When the dot-com bubble burst, Nicholas Hall gave failed entrepreneurs a place to vent. On Hall's Web site, Startupfailures.com, failed business owners commiserated about what went wrong, and warned others to avoid the same mistakes.
Ironically, Startupfailures.com went offline last year. "It was more of a timely conversation than really a business initiative," said Hall, whose own failed startups include a financial services company and a microbrew. Hall has since moved on to work for a big company, PriceWaterhouseCoopers, but also runs a social networking business called Conference Guru. Hall talked to Inc.com about the biggest startup flops of the dot-com age, and what entrepreneurs have learned since.
Q: Just to be clear about what we're talking about, what would you say makes a failure, and what makes a flop?
Nicholas Hall: I'd say the flop is when they give up. I look more at the individual, the person, and less at the company itself. It's more about you as an individual versus the company. Any venture capitalist would tell you that a failure is when a company ultimately shuts the doors. For a flop, I would think more in terms of the person who gives up on their passion and gives up on their dreams.
Q: Do you think there's a moment when a company should know the writing's on the wall?
Hall: I know a lot of friends who are still in Silicon Valley and doing the whole boom phase. For every story, there's always somebody that lasts until the very end, when it looks like the writing's on the wall. If they didn't believe passionately in what they're doing, they wouldn't take themselves beyond the "writing's on the wall" phase. But you also hear plenty of stories, not only in business, but also about artists and musicians, when plenty of times it's looked like the writing's on the wall, but they still go on. By the same token, sometimes for that business, trying to shut it down might be the smartest choice.
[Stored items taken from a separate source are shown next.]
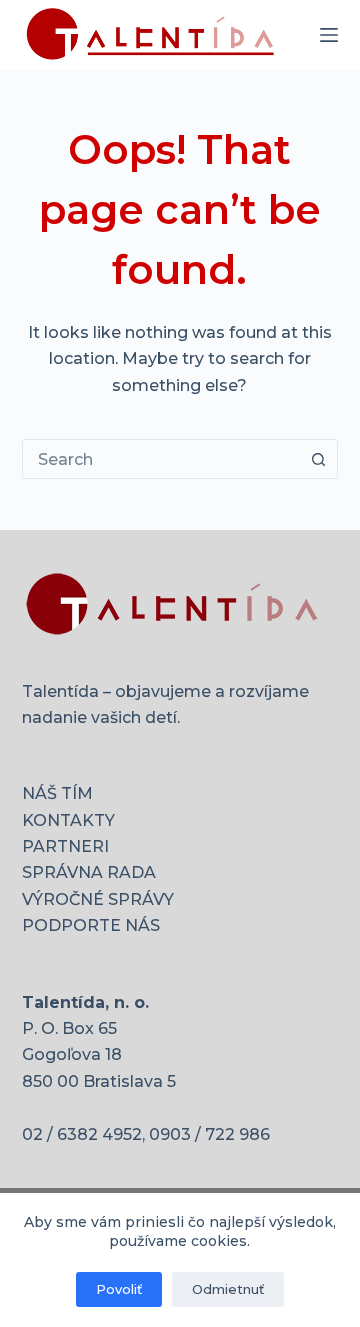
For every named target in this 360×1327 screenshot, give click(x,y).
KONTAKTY (68, 820)
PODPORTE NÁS (91, 925)
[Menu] (329, 35)
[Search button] (318, 459)
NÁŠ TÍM (57, 793)
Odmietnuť (228, 1289)
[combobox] (161, 459)
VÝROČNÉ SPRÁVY (98, 899)
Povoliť (119, 1289)
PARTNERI (65, 846)
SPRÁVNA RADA (89, 872)
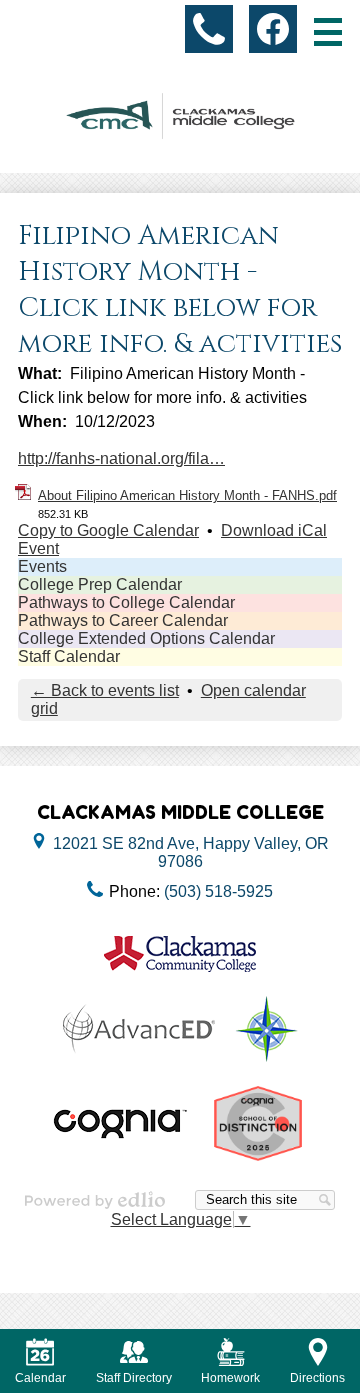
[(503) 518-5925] (209, 29)
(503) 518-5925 (218, 891)
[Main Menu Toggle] (328, 32)
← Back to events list (105, 690)
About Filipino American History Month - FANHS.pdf (187, 495)
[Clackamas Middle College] (180, 115)
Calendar (40, 1378)
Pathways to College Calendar (126, 602)
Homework (230, 1378)
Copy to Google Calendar (108, 530)
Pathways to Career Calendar (123, 620)
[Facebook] (273, 29)
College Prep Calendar (100, 584)
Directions (317, 1378)
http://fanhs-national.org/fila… (121, 458)
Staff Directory (134, 1378)
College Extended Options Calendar (146, 638)
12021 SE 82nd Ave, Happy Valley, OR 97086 (191, 852)
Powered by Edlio (95, 1200)
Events (42, 566)
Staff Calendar (69, 656)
I've been involved in a couple of deals with executives where they were in love with deals, more excited about the deal and sort of lost perspective, putting good money on bad deals. There's a fine line between being passionately committed and being blinded by the light. On the one hand, there are entrepreneurs who are passionate about what they're doing and the dealmakers put so much money in it and want to make it happen. That has less passion and more strategy.
Q: Can you share some thoughts on some of the Internet's biggest failures? Like Pets.com, Webvan and Kosmo.
Hall: I was a huge fan of Webvan. I was a customer of Webvan. I was a stockholder. I loved their service. It was amazing. They were building an infrastructure for a billion-dollar play. Again, it seemed rational at the time. They had a lot of rational people who had made money before. The runway just ran out.
Pets.com's approach seemed to be, "Let's do that, and let's do that, too." At that time, there was a whole lot of this rush to get into this space. I'm seeing the same thing with online advertising. Another example is blogging. There are just blogging companies popping up all over the place and services related to blogging. When you boil it down, it's not this super-sophisticated thing. It's a way to create Web pages. How many will have traction two or three years from now? We'll have to wait to see how it blends into the Internet on the whole.
Q: Why do you think some companies continue to fail?
Hall: The more you're willing to give it a shot, the more chances you have for failure. An entrepreneur recognizes that ultimate success or failure of a company is about personal success or failure, it's not just the business.
Personally, I know a lot of people who were involved with start-ups. At this point, I know a lot more examples of people doing well. They are those who bounced back and tried again. Those who didn't do well, I don't know what happened to them. I haven't heard from them. It's about how many times you'll get up after you're knocked down.
Q: Are there lessons to be learned from big flops, such as the Edsel and Crystal Pepsi - flops where the companies behind them just somehow missed their market?
Hall: It's tough to compare. With start-ups, you're not able to afford a big flop. The big companies have more resources and can afford to make big investments that don't go anywhere. You're talking about Crystal Pepsi, but look at energy drinks. They weren't on the map; now they're everywhere. Every beverage company has its own line. You just never know. I think that for everybody who tries something, there's got to be someone who believes in it. Otherwise, you wouldn't get to that point.
Q: What do you think is the worst flop in history?
Hall: It's hard to think of one off the top of my head. Brew.com is a good example. It was so ahead of where the market was. Webvan really annoyed me. I already knew that they were bleeding a ton of money because I was an investor. And I think the last six months they decided to completely redo web site and the logo. I was like, "You have got to be kidding me." They were totally going under.
Q: And the lesson of that is...
Hall: Slow and steady wins the race. It's just like a music act. It's a 10-year, not overnight, success story.